Singapore, China ink deals on trade, BRI

Prime Minister Lee Hsien Loong and Chinese Premier Li Keqiang witnessing the signing of an MOU between Minister for Trade and Industry Chan Chun Sing and China's National Development and Reform Commission vice-chair Zhang Yong at the Diaoyutai State
Prime Minister Lee Hsien Loong and Chinese Premier Li Keqiang witnessing the signing of an MOU between Minister for Trade and Industry Chan Chun Sing and China's National Development and Reform Commission vice-chair Zhang Yong at the Diaoyutai State Guesthouse in Beijing yesterday. Five agreements were signed by both countries yesterday. ST PHOTO: KEVIN LIM

BEIJING • Singapore and China signed five agreements yesterday, strengthening further their collaboration on trade, law enforcement and projects under the Belt and Road Initiative (BRI).

Singapore's Ministry of Trade and Industry (MTI) sealed two new partnerships. In one, Minister for Trade and Industry Chan Chun Sing and Shanghai Mayor Ying Yong agreed to set up a ministerial-level Singapore-Shanghai Comprehensive Cooperation Council.

It will be a platform for both sides to cooperate in six areas: the Belt and Road; financial services; technology and innovation; ease of doing business; urban governance; and people-to-people exchanges.

Incoming deputy prime minister and Finance Minister Heng Swee Keat and Mr Ying will co-chair the council, while Senior Minister of State for Law and Health Edwin Tong and Shanghai's Vice-Mayor Xu Kunlin will be deputy co-chairs.

Enterprise Singapore and Shanghai's Foreign Affairs Office will be its secretariats.

The first meeting is on May 24 in Shanghai.

While the council is the eighth business panel Singapore has with China, it is Shanghai's first comprehensive institutionalised platform with a foreign country, said an MTI statement.

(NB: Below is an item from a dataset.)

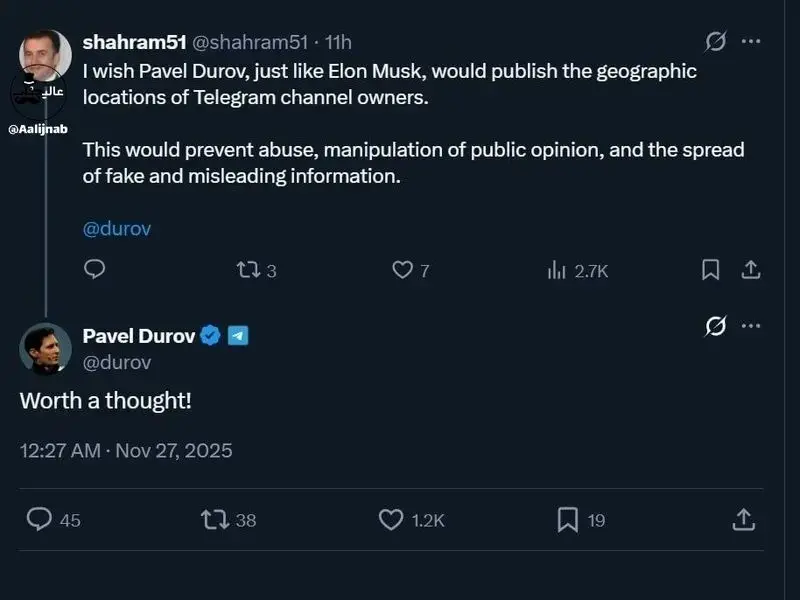Repost Durov's tweet with 38 reposts

pos(215,519)
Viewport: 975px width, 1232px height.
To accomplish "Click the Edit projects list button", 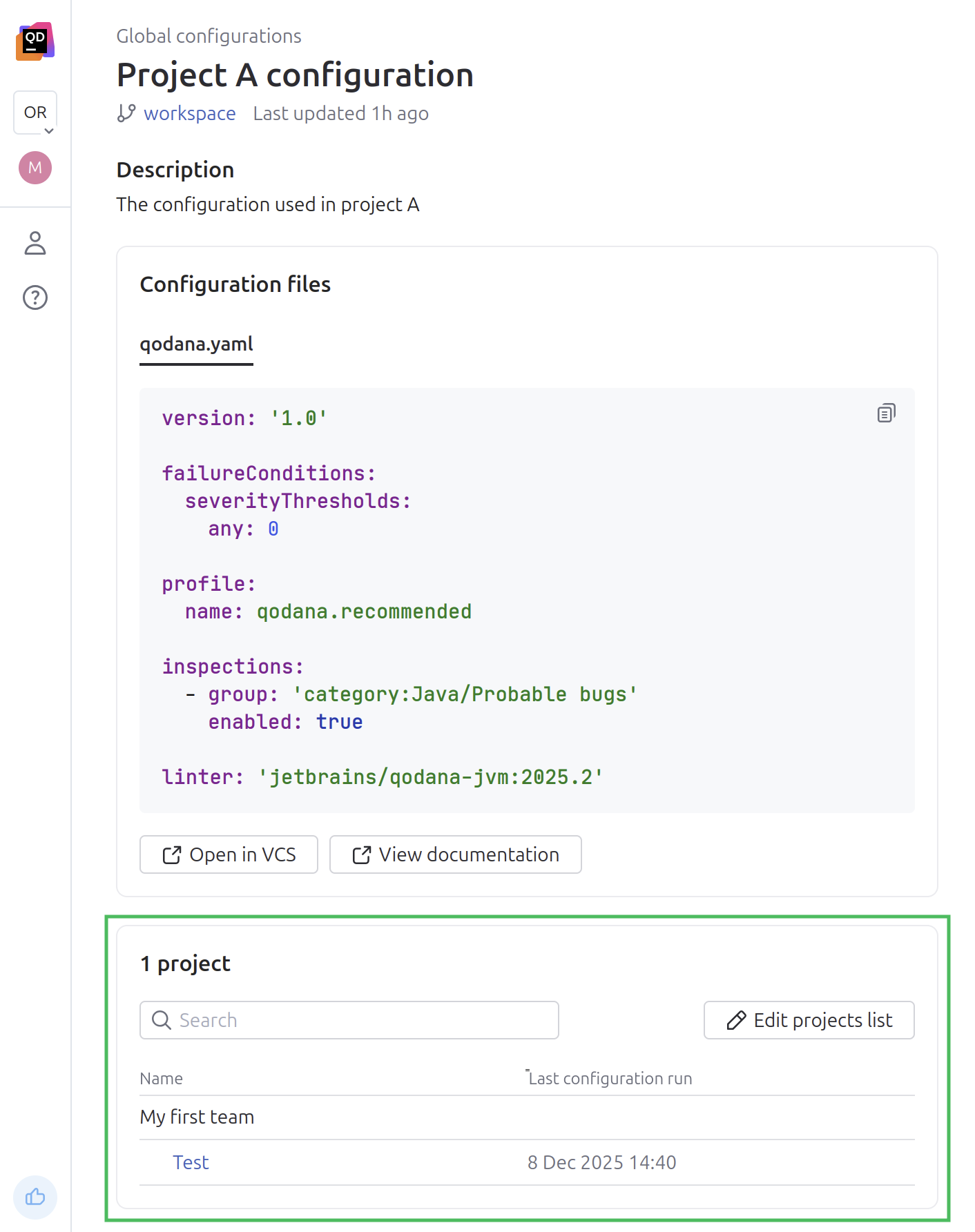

Mr Chan also signed a memorandum of understanding (MOU) with vice-chair Zhang Yong of China's state planner, the National Development and Reform Commission, on an implementation framework for cooperation in third-party markets.

The agreement, taking further an MOU signed in April last year, identifies logistics, e-commerce, infrastructure and professional services such as financial and legal services, as areas for collaboration in third-party markets under the BRI.

"As China enters its next phase of economic transformation, these MOUs will strengthen Singapore's participation in China's new growth strategies to mutual benefit. The newly established Singapore-Shanghai Comprehensive Cooperation Council will help to anchor Singapore's engagements of China's key financial and business hub, and tap the economic integration of the Yangtze River Delta," said Mr Chan in a statement.

 
 
 
 

The agreement will also bolster Singapore's role as a launch pad into South-east Asian markets for Chinese companies looking for opportunities along the Belt and Road, he added.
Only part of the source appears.